─── Excerpt
By Kinsey Clemmer
Growing up in a home with domestic violence, Danielle Rugoff learned the importance of language from a very young age, quickly realizing that her word choice could decrease or increase the temperature in her household when her father came home from work.
Now the Presidential Leadership Scholar and Dallas-Fort Worth native is urging all Americans to be more intentional with their language as the country experiences increased polarization.
“It’s no surprise to any of us that the country is toxically divided and that we struggle to communicate effectively across the divide,” Rugoff said.
Rugoff is one of 537 Presidential Leadership Scholars who are all facing critical challenges at home or around the world. Through the program, she’s working to bridge divides in language with her new initiative, Purple Lexicon. It’s designed to flag words that may carry political weight for certain groups so that communicators can be more intentional and effective when they speak or write.
For example, many don’t realize that two common terms for people who lack a place to live – “unhoused” and “homeless” – carry with them a lot of political baggage. The words have similar dictionary definitions, but progressives tend to favor “unhoused,” while conservatives are more likely to use “homeless,” said Rugoff.
“Unhoused,” she explained, is a more passive term which implies that the person may not have shelter because of social conditions or circumstances beyond their control. But “homeless” connotes more agency – that the situation arose because of their own choices. She recommends using both unhoused and homeless in the same sentence when trying to reach people across the political spectrum.
──────
─── Records
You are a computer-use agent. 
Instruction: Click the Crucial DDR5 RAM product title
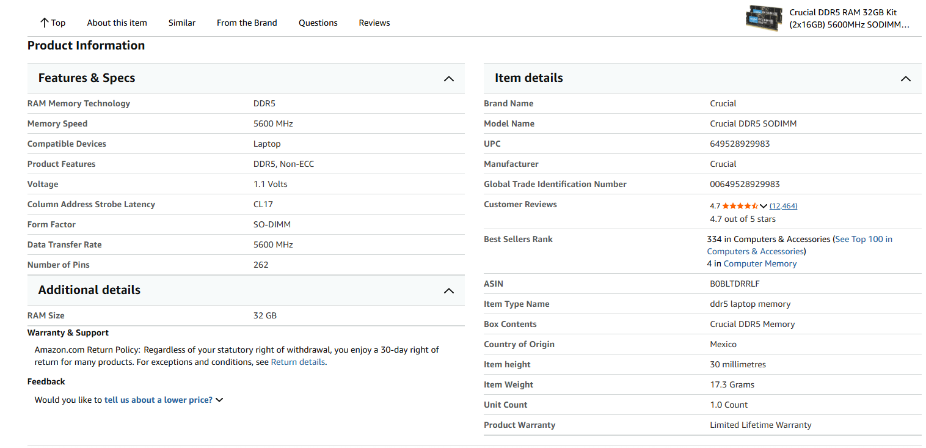[849, 18]
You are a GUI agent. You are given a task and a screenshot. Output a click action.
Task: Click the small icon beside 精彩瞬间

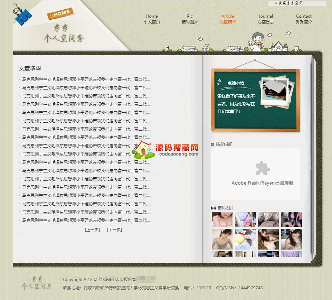(x=212, y=144)
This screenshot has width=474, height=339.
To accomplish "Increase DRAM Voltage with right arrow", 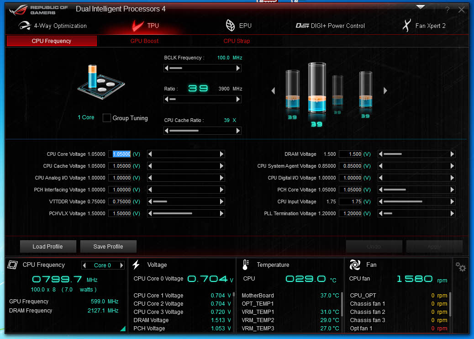I will (452, 154).
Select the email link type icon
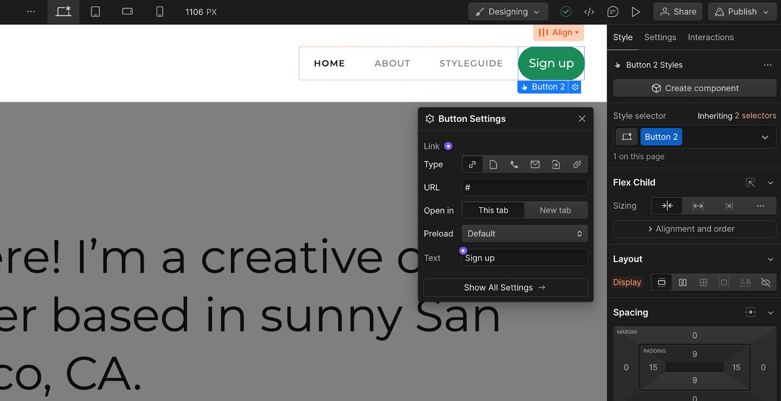This screenshot has height=401, width=781. [535, 164]

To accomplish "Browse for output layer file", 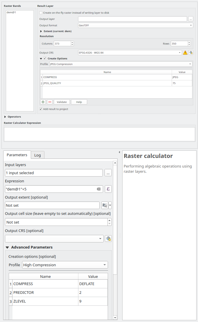I will tap(190, 19).
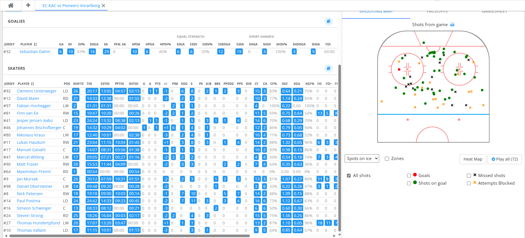This screenshot has height=238, width=525.
Task: Open Sebastian Dahm player link
Action: [35, 52]
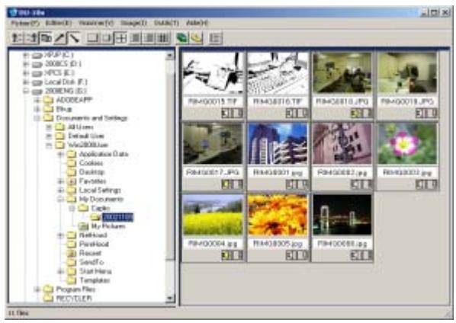Screen dimensions: 456x323
Task: Click the folder tree scrollbar down arrow
Action: [x=170, y=299]
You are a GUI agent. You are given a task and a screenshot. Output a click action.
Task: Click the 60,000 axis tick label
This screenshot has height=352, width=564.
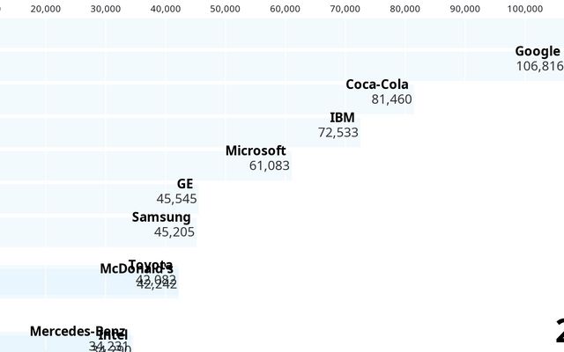286,9
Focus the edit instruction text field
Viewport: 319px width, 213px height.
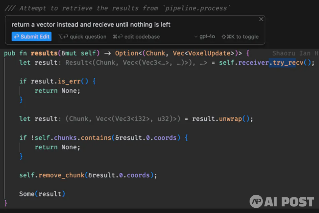(x=133, y=25)
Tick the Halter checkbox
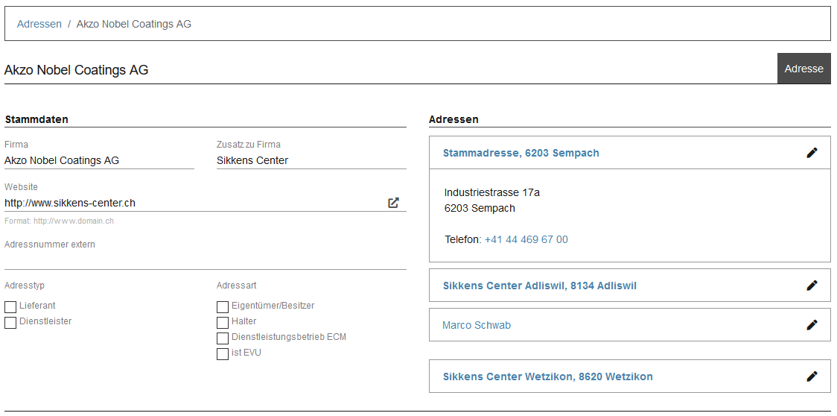 (x=223, y=322)
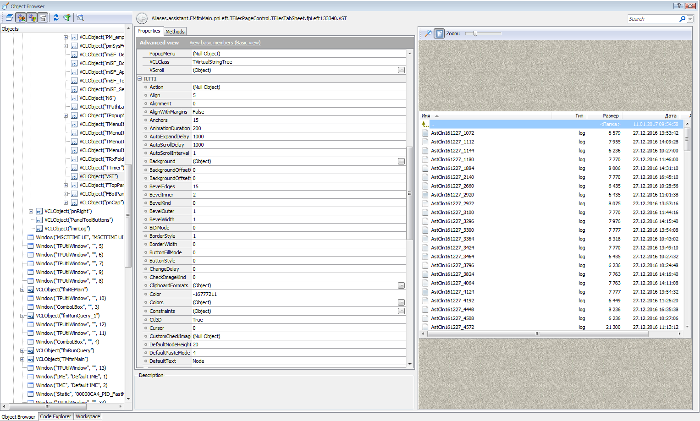Viewport: 700px width, 421px height.
Task: Open the ellipsis button for ClipboardFormats
Action: [401, 285]
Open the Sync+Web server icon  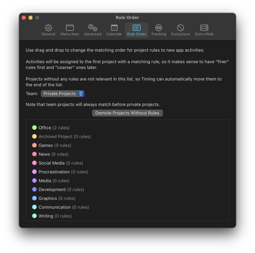[x=204, y=28]
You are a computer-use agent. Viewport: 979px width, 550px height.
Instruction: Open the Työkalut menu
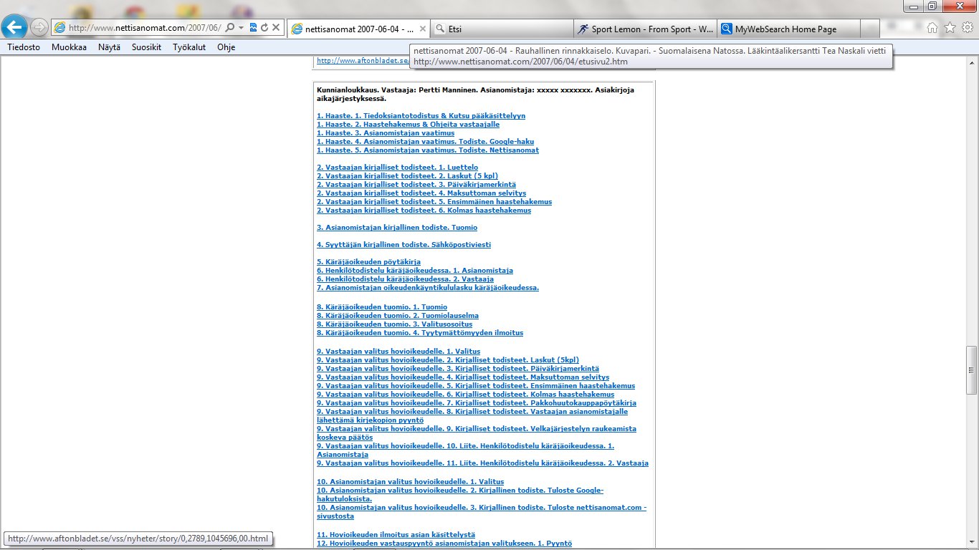(x=189, y=47)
──────
_Check your understanding_
- A) Quote the passage of the Purple Lexicon article between "By Kinsey Clemmer" and "experiences increased polarization.", inclusive.
- B) Extend the article on Danielle Rugoff and Purple Lexicon, beginning after its final sentence.

_Responses by item number_
- A)
By Kinsey Clemmer
Growing up in a home with domestic violence, Danielle Rugoff learned the importance of language from a very young age, quickly realizing that her word choice could decrease or increase the temperature in her household when her father came home from work.
Now the Presidential Leadership Scholar and Dallas-Fort Worth native is urging all Americans to be more intentional with their language as the country experiences increased polarization.

- B)
There are in fact very few politically neutral terms today, so when a speaker uses a specific word, many listeners may tune out because they hear a term they perceive as partisan, and as a result, no longer trust the speaker, Rugoff argues. This leads to uninformed citizens and lack of progress with policy issues, circumstances she’s trying to combat.
“I’m using social science – which indicates that people are more willing to keep reading, and can ignore a word they view as from “the other side” of the aisle, if they also see a word or phrase that they trust –to guide people to simultaneously use the most trusted terms from both sides of the aisle in an effort to rebuild our ability to solve problems together,” she said.
Even the most well-meaning and well-intentioned individuals who want to effectively communicate to broad audiences suffer from either only knowing the words used predominantly in their sector and network or not understanding the implications of how their words might be received, she said.
Through Purple Lexicon, she’s targeting leaders in our communities who have a large daily audience and circle of influence. Think media, business and political leaders, and educators. But she also hopes Purple Lexicon will become a resource for ordinary Americans having conversations on polarizing or tense topics.
Her experience in the 2024 Presidential Leadership Scholars program – a joint effort of the George W. Bush Presidential Center, the Clinton Presidential Center, the George H.W. Bush Presidential Library Foundation, and the LBJ Foundation – has helped her catapult Purple Lexicon forward as she works to build out her team and fundraise for launch.
“I really do believe that PLS and the four presidential institutions that are behind it are building a nucleus of leaders and moving the country forward by developing business leaders and social sector leaders who want to work across the aisle and solve problems,” she said.
But Rugoff’s servant heart and drive to lead change started long before she thought of Purple Lexicon or joined the program.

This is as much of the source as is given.